#### [EXERCISE PROMPT]
Return all of the entries exactly, but do not include the pictures.

#### [DATA UNDER STUDY]
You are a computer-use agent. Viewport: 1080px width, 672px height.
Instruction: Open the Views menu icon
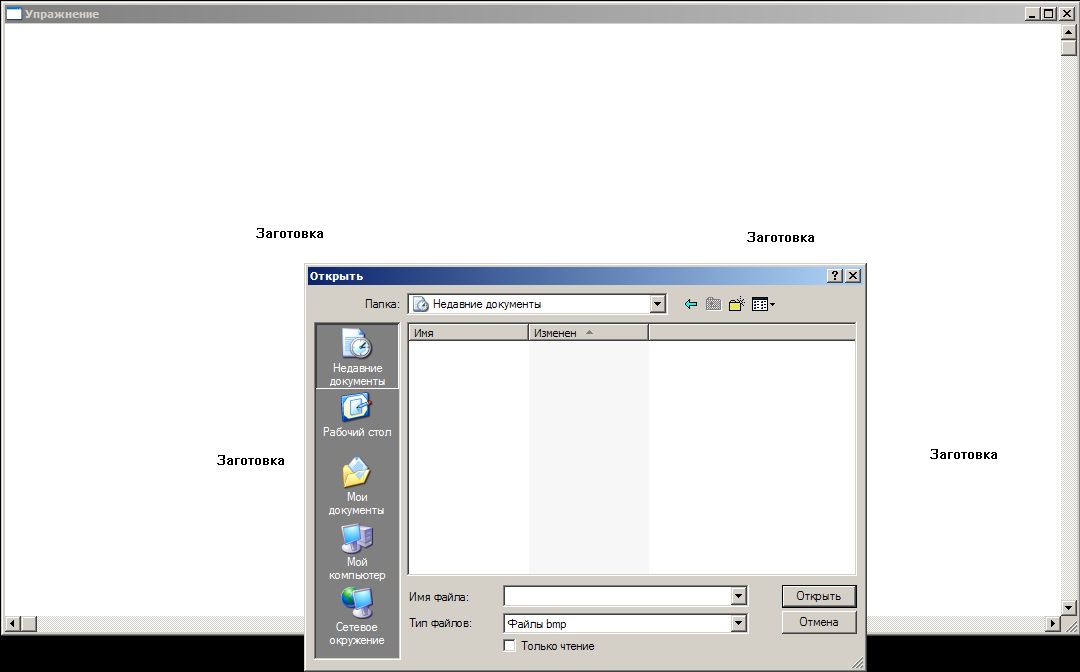pos(763,304)
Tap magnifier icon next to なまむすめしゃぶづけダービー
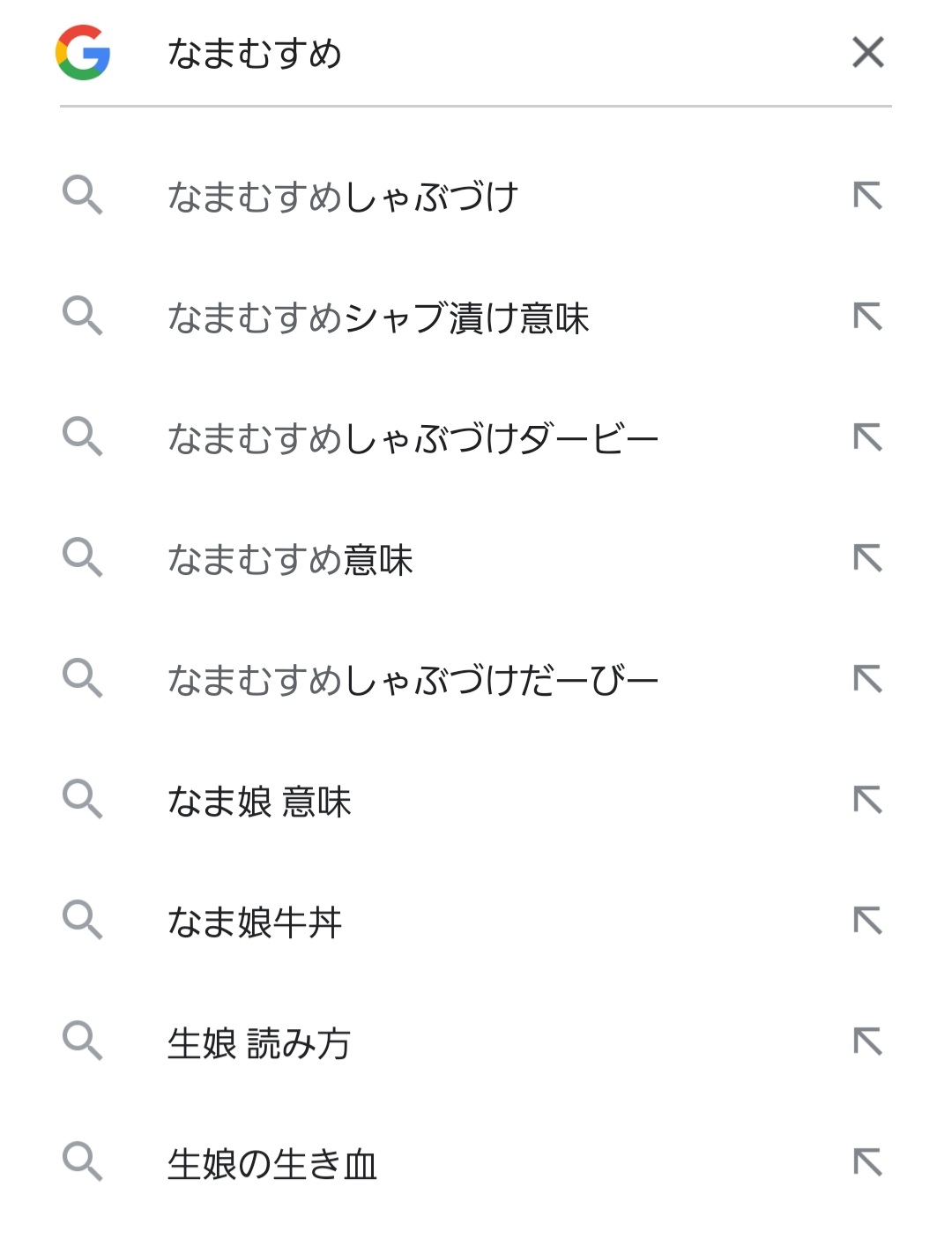The image size is (952, 1239). [83, 437]
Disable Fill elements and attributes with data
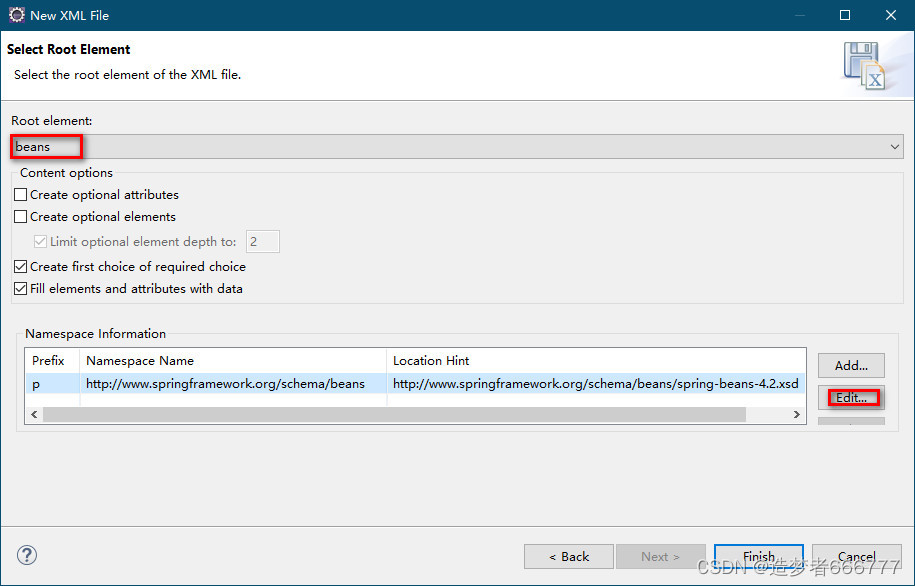Screen dimensions: 915x586 20,289
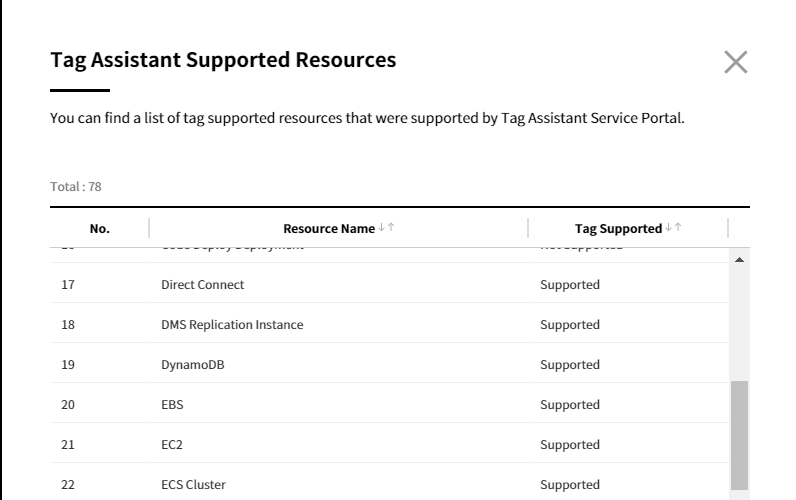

#### [RESPONSE TO THE TASK]
You are a computer-use agent. Viewport: 1080px width, 672px height.
Instruction: Open the Views menu icon
pos(763,304)
Tap magnifier icon next to なまむすめしゃぶづけダービー
The image size is (952, 1239). [83, 437]
Disable Fill elements and attributes with data
Screen dimensions: 915x586 20,289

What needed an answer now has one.